>> start LISTED RECORDS

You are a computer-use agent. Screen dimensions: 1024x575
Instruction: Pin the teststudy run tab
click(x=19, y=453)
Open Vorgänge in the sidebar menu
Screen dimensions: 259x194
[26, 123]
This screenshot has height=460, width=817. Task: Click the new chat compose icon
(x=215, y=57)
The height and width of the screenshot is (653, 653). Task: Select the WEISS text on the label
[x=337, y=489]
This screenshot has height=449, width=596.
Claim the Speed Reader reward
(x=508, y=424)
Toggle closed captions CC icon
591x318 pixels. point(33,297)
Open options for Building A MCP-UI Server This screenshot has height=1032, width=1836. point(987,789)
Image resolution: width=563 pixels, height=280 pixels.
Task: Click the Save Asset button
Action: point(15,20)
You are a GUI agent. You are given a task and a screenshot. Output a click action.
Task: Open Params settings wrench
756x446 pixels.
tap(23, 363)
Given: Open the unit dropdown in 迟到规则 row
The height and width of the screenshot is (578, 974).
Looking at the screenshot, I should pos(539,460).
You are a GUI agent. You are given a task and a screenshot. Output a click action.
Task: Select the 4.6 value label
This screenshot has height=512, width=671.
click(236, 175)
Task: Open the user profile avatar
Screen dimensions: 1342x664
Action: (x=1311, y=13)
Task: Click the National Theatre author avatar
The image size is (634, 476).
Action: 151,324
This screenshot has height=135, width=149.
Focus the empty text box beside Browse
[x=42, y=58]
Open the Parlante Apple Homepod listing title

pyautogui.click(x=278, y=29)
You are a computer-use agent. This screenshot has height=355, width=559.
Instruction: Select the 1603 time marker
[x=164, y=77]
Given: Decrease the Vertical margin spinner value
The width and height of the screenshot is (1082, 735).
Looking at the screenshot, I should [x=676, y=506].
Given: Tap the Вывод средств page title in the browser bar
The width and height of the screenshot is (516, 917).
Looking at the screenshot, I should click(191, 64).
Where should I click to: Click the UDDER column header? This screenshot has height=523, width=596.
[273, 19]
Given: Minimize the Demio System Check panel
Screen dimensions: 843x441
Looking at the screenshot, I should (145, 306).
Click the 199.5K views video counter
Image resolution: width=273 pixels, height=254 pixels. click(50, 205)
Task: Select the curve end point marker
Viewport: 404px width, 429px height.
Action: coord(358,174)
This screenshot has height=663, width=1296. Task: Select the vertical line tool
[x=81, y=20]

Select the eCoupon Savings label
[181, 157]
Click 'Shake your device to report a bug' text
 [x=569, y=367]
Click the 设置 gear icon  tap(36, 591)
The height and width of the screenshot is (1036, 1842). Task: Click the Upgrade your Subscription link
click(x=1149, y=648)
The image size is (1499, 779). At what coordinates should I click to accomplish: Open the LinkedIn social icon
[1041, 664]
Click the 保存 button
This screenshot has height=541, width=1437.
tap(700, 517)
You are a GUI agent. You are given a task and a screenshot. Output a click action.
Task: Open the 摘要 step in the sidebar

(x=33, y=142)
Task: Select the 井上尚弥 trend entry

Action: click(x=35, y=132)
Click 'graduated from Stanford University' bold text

>> end LISTED RECORDS

# WHAT THE TASK REQUIRES:
Print every one of the rows above again, line for line, without altering any character.

# SOLUTION TO THIS TASK:
You are a computer-use agent. Screen dimensions: 1024x575
Instruction: Pin the teststudy run tab
click(x=19, y=453)
Open Vorgänge in the sidebar menu
Screen dimensions: 259x194
[26, 123]
This screenshot has height=460, width=817. Task: Click the new chat compose icon
(x=215, y=57)
The height and width of the screenshot is (653, 653). Task: Select the WEISS text on the label
[x=337, y=489]
This screenshot has height=449, width=596.
Claim the Speed Reader reward
(x=508, y=424)
Toggle closed captions CC icon
591x318 pixels. point(33,297)
Open options for Building A MCP-UI Server This screenshot has height=1032, width=1836. point(987,789)
Image resolution: width=563 pixels, height=280 pixels.
Task: Click the Save Asset button
Action: point(15,20)
You are a GUI agent. You are given a task and a screenshot. Output a click action.
Task: Open Params settings wrench
756x446 pixels.
tap(23, 363)
Given: Open the unit dropdown in 迟到规则 row
The height and width of the screenshot is (578, 974).
Looking at the screenshot, I should pos(539,460).
You are a GUI agent. You are given a task and a screenshot. Output a click action.
Task: Select the 4.6 value label
This screenshot has height=512, width=671.
click(236, 175)
Task: Open the user profile avatar
Screen dimensions: 1342x664
Action: (x=1311, y=13)
Task: Click the National Theatre author avatar
The image size is (634, 476).
Action: 151,324
This screenshot has height=135, width=149.
Focus the empty text box beside Browse
[x=42, y=58]
Open the Parlante Apple Homepod listing title

pyautogui.click(x=278, y=29)
You are a computer-use agent. This screenshot has height=355, width=559.
Instruction: Select the 1603 time marker
[x=164, y=77]
Given: Decrease the Vertical margin spinner value
The width and height of the screenshot is (1082, 735).
Looking at the screenshot, I should [x=676, y=506].
Given: Tap the Вывод средств page title in the browser bar
The width and height of the screenshot is (516, 917).
Looking at the screenshot, I should click(191, 64).
Where should I click to: Click the UDDER column header? This screenshot has height=523, width=596.
[273, 19]
Given: Minimize the Demio System Check panel
Screen dimensions: 843x441
Looking at the screenshot, I should (145, 306).
Click the 199.5K views video counter
Image resolution: width=273 pixels, height=254 pixels. click(50, 205)
Task: Select the curve end point marker
Viewport: 404px width, 429px height.
Action: coord(358,174)
This screenshot has height=663, width=1296. Task: Select the vertical line tool
[x=81, y=20]

Select the eCoupon Savings label
[181, 157]
Click 'Shake your device to report a bug' text
 [x=569, y=367]
Click the 设置 gear icon  tap(36, 591)
The height and width of the screenshot is (1036, 1842). Task: Click the Upgrade your Subscription link
click(x=1149, y=648)
The image size is (1499, 779). At what coordinates should I click to accomplish: Open the LinkedIn social icon
[1041, 664]
Click the 保存 button
This screenshot has height=541, width=1437.
tap(700, 517)
You are a GUI agent. You are given a task and a screenshot. Output a click action.
Task: Open the 摘要 step in the sidebar

(x=33, y=142)
Task: Select the 井上尚弥 trend entry

Action: click(x=35, y=132)
Click 'graduated from Stanford University' bold text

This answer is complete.